**Instructions for the task**
An exact transcription of the lines from the one holding "Click the 8/25 peak label 1070" to the end of the entries below, and nothing more, is the required answer. Please omit the pictures.

[Data for review]

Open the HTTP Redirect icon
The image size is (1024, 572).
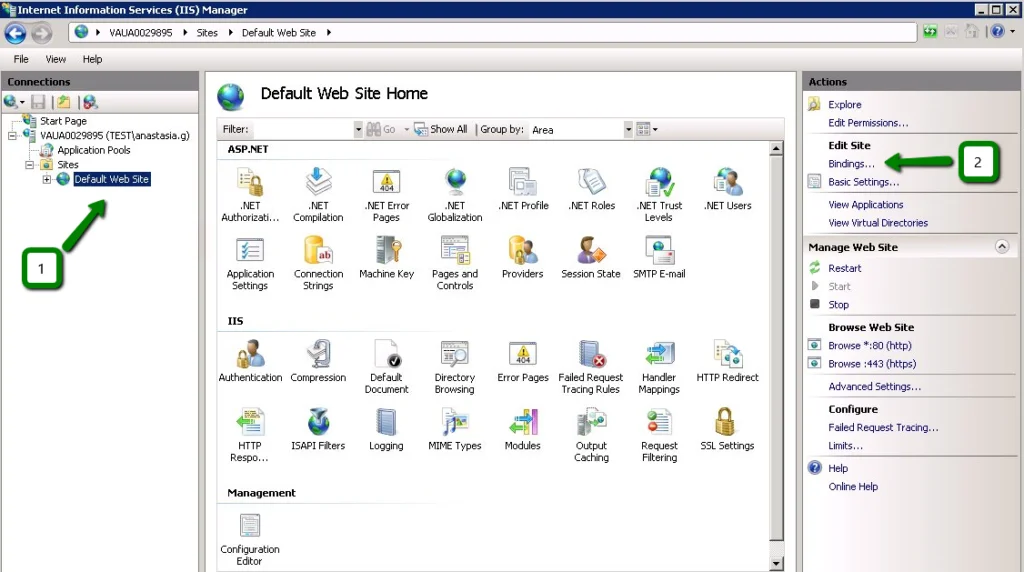pyautogui.click(x=727, y=356)
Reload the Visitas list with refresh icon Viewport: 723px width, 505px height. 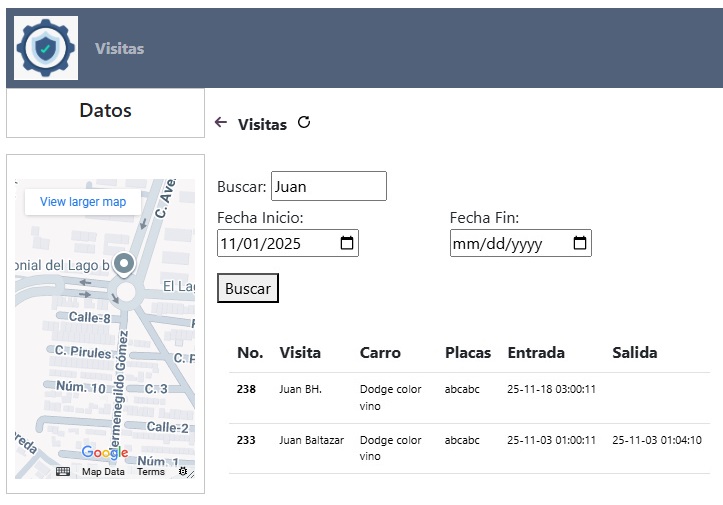point(304,123)
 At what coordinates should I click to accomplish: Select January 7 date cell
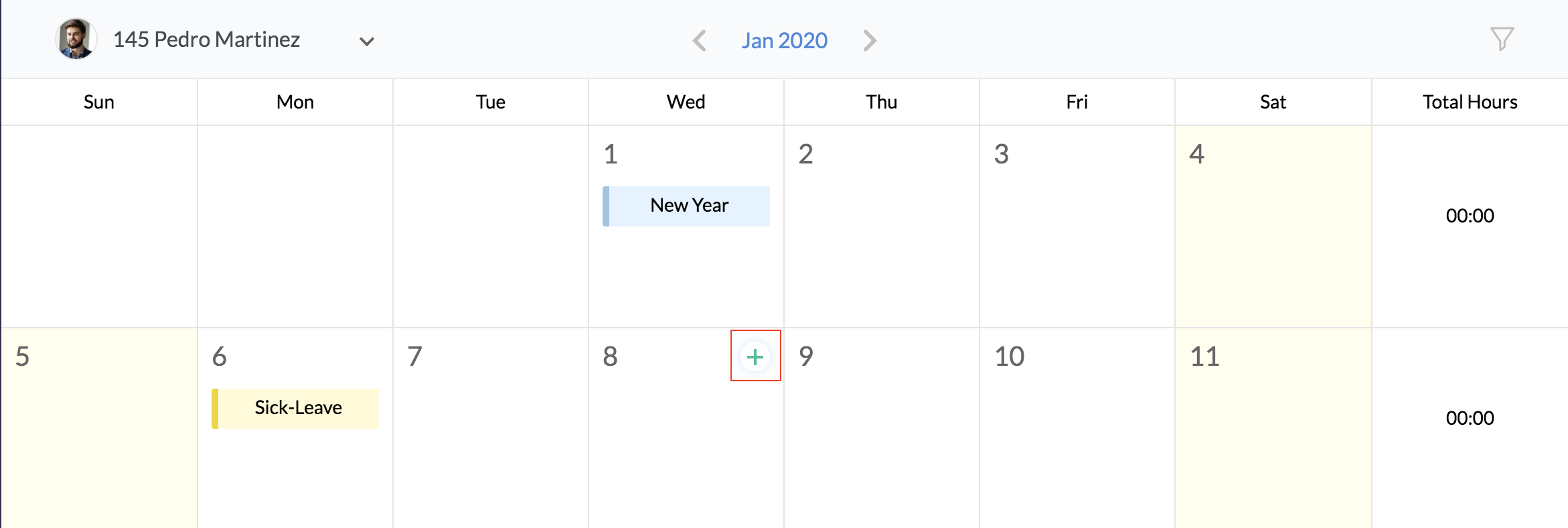click(490, 429)
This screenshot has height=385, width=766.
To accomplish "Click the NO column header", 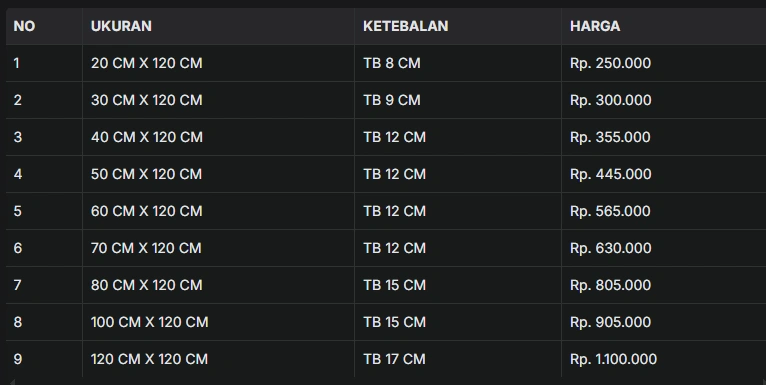I will coord(44,26).
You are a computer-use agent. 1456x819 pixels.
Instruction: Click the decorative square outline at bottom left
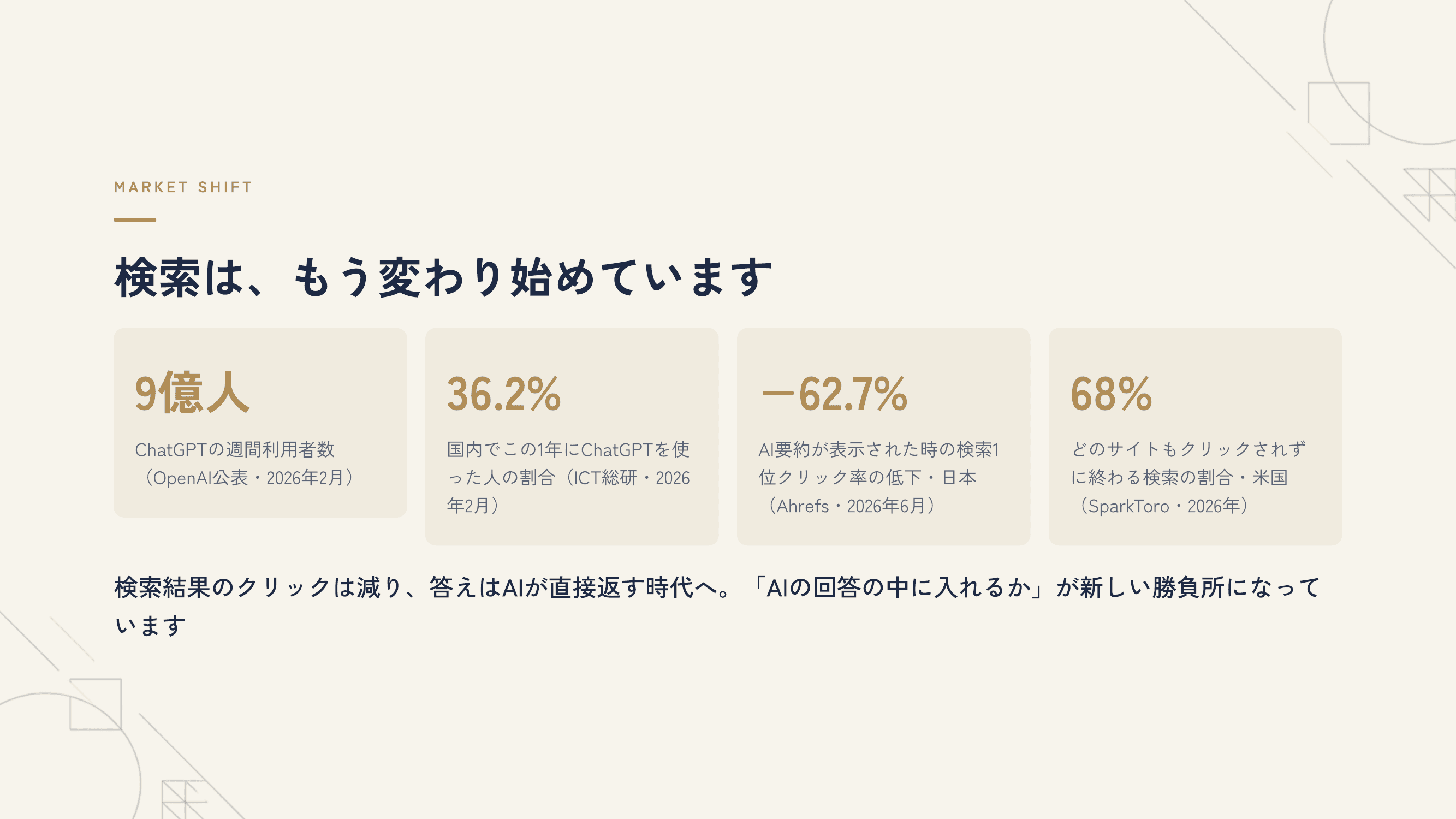(96, 704)
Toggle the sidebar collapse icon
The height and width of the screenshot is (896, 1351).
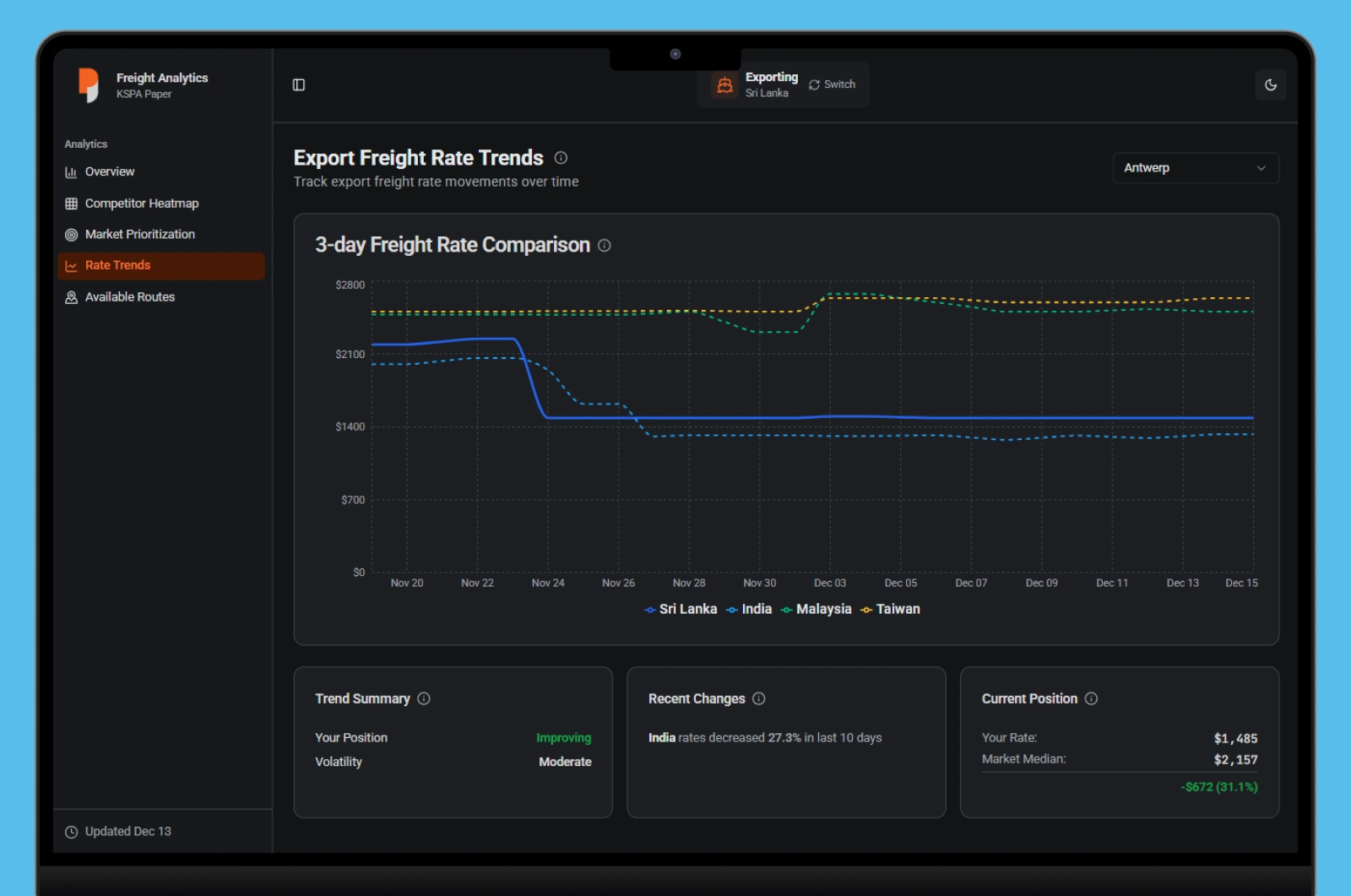coord(299,84)
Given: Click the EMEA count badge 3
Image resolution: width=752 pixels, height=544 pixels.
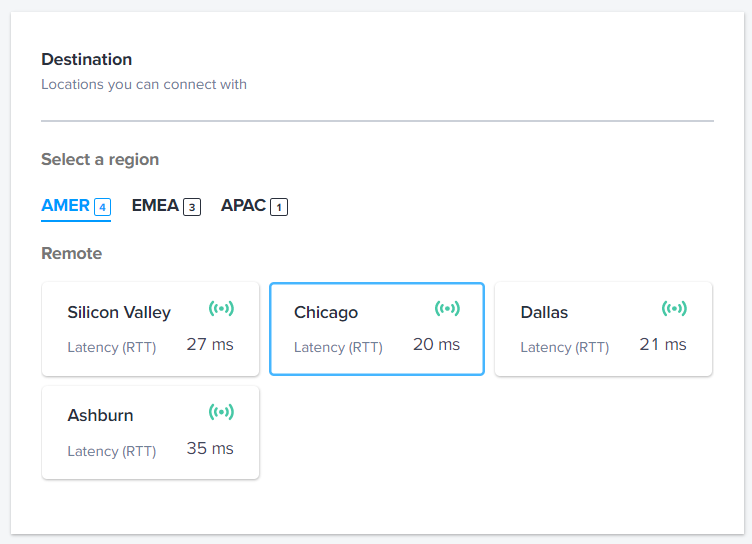Looking at the screenshot, I should point(192,207).
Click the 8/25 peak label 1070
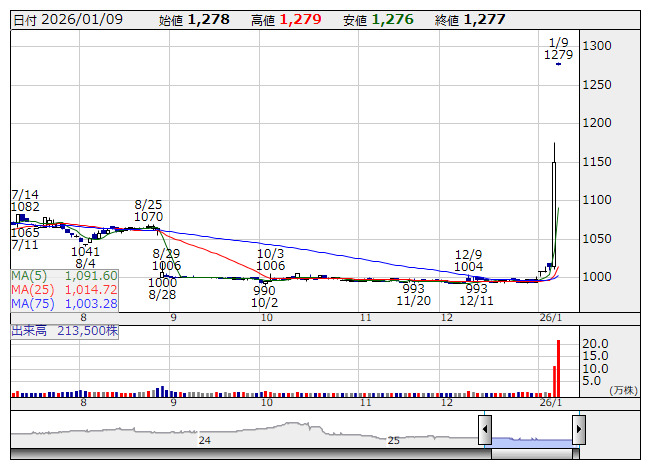 pyautogui.click(x=148, y=216)
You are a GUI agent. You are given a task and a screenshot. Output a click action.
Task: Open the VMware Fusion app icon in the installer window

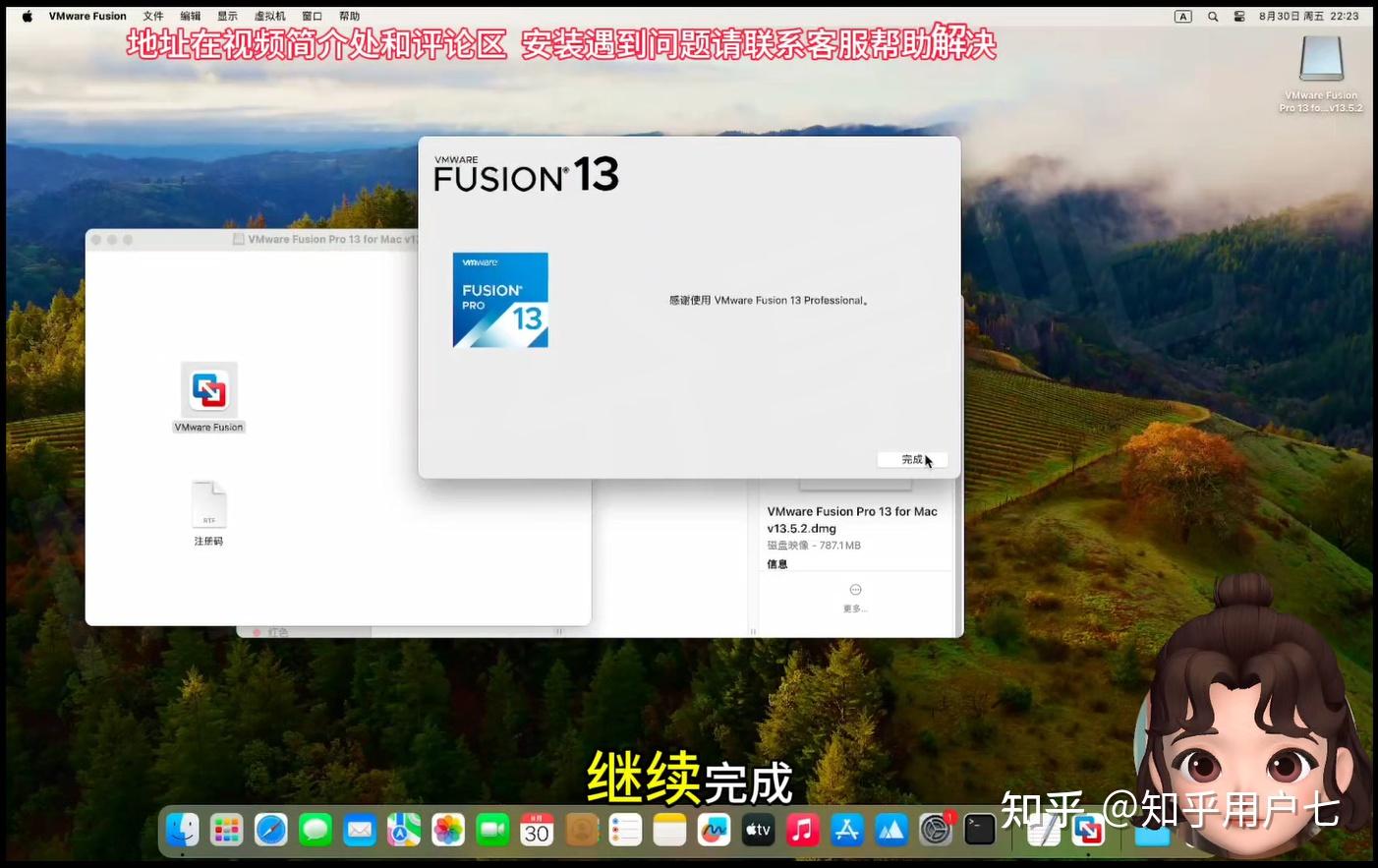coord(208,390)
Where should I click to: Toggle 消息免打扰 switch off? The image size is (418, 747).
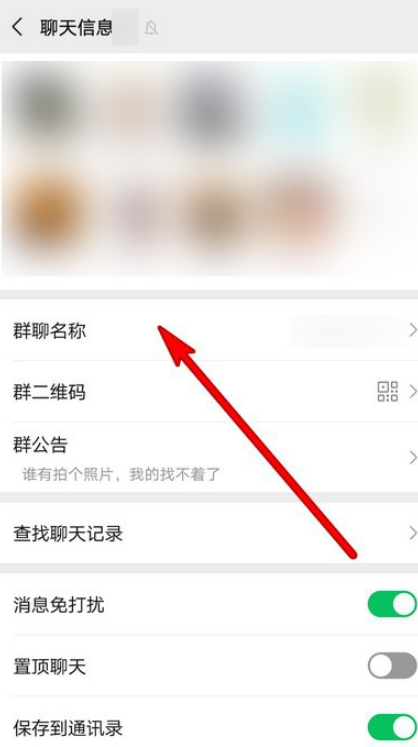pyautogui.click(x=392, y=605)
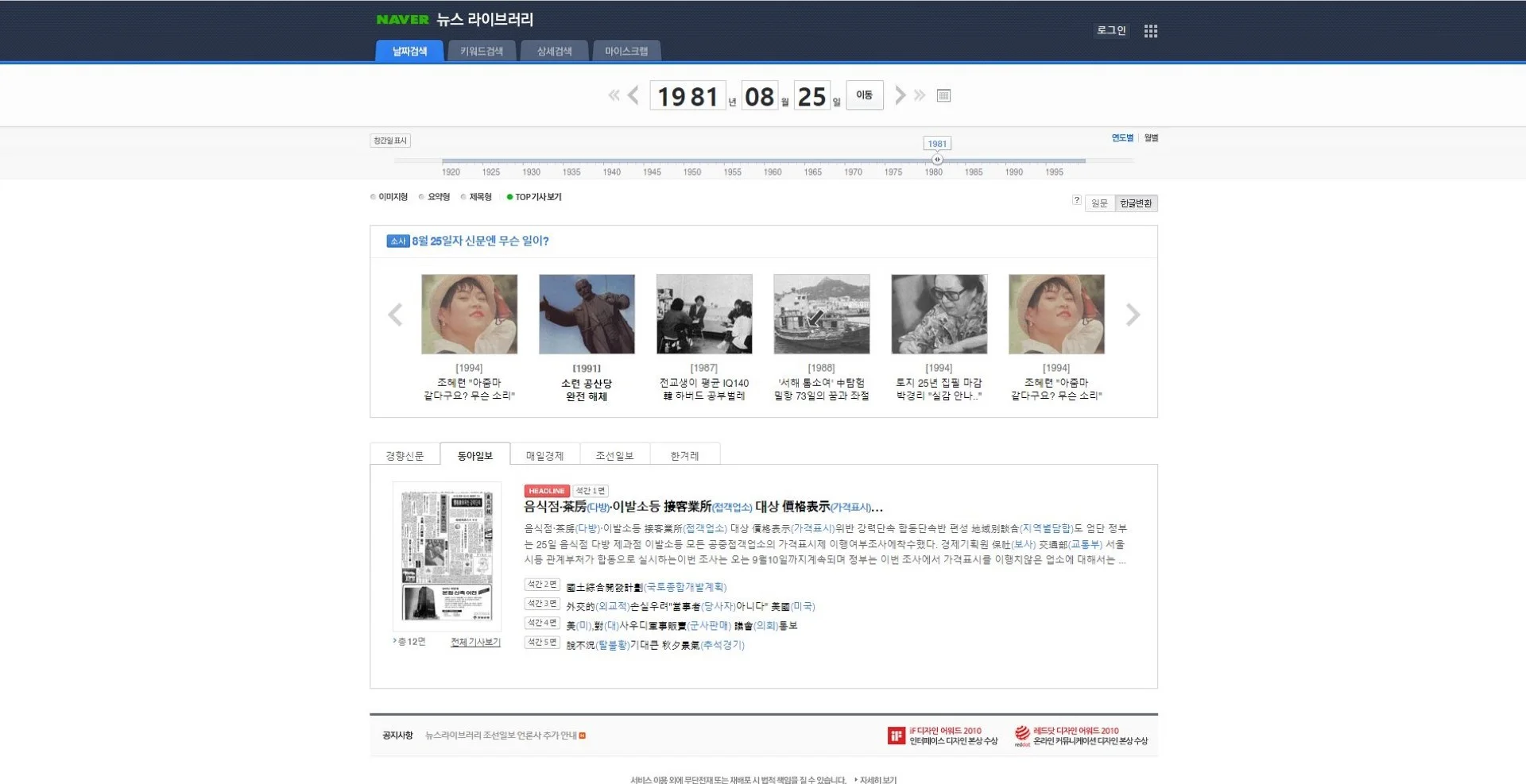Switch to the 키워드검색 tab
The image size is (1526, 784).
pyautogui.click(x=482, y=51)
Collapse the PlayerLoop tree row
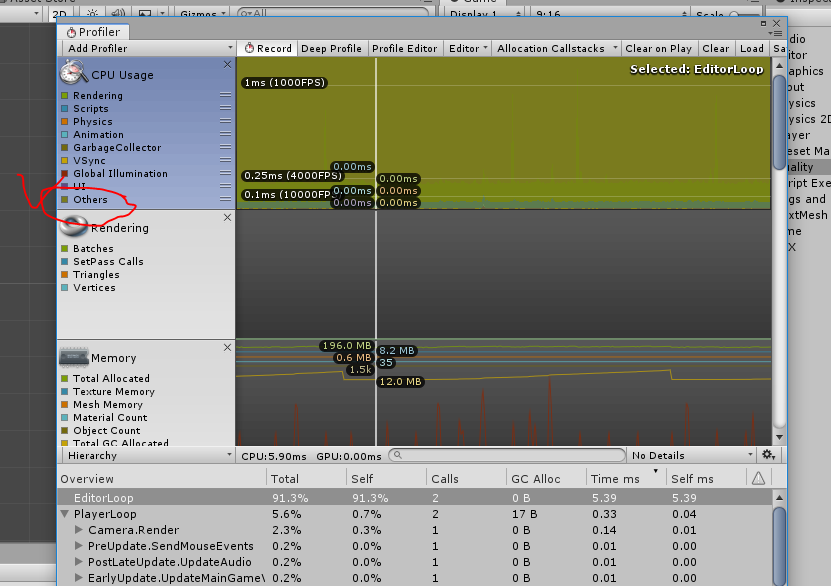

[/Data for review]

**Solution to this exercise**
Click the 8/25 peak label 1070
 pyautogui.click(x=148, y=216)
You are a GUI agent. You are given a task and a screenshot. Output a click action.
Task: Open the VMware Fusion app icon in the installer window

coord(208,390)
Where should I click to: Toggle 消息免打扰 switch off? The image size is (418, 747).
pyautogui.click(x=392, y=605)
Switch to the 키워드검색 tab
The image size is (1526, 784).
pyautogui.click(x=482, y=51)
Collapse the PlayerLoop tree row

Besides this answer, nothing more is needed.